Saved data entries:
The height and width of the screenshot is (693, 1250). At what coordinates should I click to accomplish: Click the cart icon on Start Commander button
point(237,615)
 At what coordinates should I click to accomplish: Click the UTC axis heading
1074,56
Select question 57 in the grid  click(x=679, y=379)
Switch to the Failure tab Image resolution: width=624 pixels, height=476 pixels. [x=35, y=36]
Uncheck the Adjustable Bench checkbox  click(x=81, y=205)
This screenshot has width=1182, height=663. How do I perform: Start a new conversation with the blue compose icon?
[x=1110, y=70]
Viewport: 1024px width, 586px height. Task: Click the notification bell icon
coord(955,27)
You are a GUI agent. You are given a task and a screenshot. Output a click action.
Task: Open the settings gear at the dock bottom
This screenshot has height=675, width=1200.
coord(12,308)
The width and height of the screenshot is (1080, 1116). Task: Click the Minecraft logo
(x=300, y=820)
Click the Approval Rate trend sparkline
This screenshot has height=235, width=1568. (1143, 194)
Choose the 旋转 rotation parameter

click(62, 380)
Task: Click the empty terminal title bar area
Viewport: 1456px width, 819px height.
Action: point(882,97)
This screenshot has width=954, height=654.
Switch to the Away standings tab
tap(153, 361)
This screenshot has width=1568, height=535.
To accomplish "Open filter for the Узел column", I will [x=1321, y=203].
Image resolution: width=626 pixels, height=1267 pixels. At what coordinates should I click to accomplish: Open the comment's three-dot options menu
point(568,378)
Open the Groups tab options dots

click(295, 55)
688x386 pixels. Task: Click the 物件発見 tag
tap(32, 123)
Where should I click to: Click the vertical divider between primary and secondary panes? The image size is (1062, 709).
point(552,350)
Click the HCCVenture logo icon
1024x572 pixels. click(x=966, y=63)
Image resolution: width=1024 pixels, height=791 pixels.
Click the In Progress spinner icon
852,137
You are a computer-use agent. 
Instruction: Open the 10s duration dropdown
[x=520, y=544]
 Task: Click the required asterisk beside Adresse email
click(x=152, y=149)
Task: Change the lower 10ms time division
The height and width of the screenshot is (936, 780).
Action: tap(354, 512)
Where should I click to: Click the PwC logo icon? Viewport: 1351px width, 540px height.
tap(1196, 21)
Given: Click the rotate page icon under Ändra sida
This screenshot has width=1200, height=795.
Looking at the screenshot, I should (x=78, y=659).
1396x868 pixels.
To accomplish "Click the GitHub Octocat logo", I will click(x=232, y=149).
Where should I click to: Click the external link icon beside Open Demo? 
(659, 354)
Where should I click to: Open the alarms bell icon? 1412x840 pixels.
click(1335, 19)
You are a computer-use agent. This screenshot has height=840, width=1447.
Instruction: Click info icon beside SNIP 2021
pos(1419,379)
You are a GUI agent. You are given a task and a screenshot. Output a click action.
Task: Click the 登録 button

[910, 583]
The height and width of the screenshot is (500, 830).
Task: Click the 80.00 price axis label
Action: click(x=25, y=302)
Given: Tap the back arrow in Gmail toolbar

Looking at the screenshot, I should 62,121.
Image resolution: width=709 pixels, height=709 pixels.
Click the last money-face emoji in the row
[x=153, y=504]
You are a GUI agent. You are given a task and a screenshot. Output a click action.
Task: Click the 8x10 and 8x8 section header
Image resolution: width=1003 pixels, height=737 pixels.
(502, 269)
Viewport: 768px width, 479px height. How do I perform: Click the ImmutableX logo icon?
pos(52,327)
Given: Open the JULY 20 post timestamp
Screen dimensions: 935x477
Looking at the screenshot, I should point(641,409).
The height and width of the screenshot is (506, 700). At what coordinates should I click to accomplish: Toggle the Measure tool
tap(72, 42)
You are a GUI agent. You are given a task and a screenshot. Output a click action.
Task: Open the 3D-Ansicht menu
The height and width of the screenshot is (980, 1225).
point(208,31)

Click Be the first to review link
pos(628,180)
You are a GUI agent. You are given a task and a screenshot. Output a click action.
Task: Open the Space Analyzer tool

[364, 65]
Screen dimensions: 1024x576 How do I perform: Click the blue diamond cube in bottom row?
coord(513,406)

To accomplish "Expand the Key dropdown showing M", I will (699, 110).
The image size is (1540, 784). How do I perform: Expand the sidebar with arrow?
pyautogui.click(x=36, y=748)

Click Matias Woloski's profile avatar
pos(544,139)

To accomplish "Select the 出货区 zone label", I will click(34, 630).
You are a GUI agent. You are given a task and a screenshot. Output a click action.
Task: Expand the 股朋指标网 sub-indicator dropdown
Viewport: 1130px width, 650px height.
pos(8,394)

What to produce:
Repeat the records above line by line, from the first line through the line that contains "Task: Click the empty terminal title bar area".

Your response:
The height and width of the screenshot is (693, 1250). At what coordinates should I click to accomplish: Click the cart icon on Start Commander button
point(237,615)
 At what coordinates should I click to accomplish: Click the UTC axis heading
1074,56
Select question 57 in the grid  click(x=679, y=379)
Switch to the Failure tab Image resolution: width=624 pixels, height=476 pixels. [x=35, y=36]
Uncheck the Adjustable Bench checkbox  click(x=81, y=205)
This screenshot has width=1182, height=663. How do I perform: Start a new conversation with the blue compose icon?
[x=1110, y=70]
Viewport: 1024px width, 586px height. Task: Click the notification bell icon
coord(955,27)
You are a GUI agent. You are given a task and a screenshot. Output a click action.
Task: Open the settings gear at the dock bottom
This screenshot has height=675, width=1200.
coord(12,308)
The width and height of the screenshot is (1080, 1116). Task: Click the Minecraft logo
(x=300, y=820)
Click the Approval Rate trend sparkline
This screenshot has height=235, width=1568. (1143, 194)
Choose the 旋转 rotation parameter

click(62, 380)
Task: Click the empty terminal title bar area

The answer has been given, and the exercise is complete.